Saved data entries
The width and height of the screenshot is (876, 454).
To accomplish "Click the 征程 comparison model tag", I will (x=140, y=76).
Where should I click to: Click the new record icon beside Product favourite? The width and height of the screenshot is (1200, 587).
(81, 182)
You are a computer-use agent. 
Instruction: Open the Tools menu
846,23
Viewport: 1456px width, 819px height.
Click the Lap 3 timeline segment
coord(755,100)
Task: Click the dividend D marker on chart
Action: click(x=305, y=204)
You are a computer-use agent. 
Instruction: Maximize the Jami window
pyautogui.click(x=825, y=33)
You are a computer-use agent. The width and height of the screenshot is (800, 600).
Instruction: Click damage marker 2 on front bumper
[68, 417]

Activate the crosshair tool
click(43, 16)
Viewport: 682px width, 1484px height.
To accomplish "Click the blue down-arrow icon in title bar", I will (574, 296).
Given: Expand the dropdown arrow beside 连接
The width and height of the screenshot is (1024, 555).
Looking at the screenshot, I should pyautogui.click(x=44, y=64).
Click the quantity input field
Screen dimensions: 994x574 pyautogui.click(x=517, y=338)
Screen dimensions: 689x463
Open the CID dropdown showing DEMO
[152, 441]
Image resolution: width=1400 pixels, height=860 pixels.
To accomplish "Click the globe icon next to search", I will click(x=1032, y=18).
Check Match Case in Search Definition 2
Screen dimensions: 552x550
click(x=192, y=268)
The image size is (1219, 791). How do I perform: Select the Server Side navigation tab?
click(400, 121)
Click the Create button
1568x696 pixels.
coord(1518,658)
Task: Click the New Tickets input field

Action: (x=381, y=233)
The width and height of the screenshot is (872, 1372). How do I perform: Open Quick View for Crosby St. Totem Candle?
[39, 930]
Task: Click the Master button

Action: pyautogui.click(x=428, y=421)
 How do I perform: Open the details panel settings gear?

WORK TASK =>
Extract from the data every line where "Viewport" shows up.

REPLY =>
Viewport: 1456px width, 819px height.
Viewport: 682px width, 1484px height.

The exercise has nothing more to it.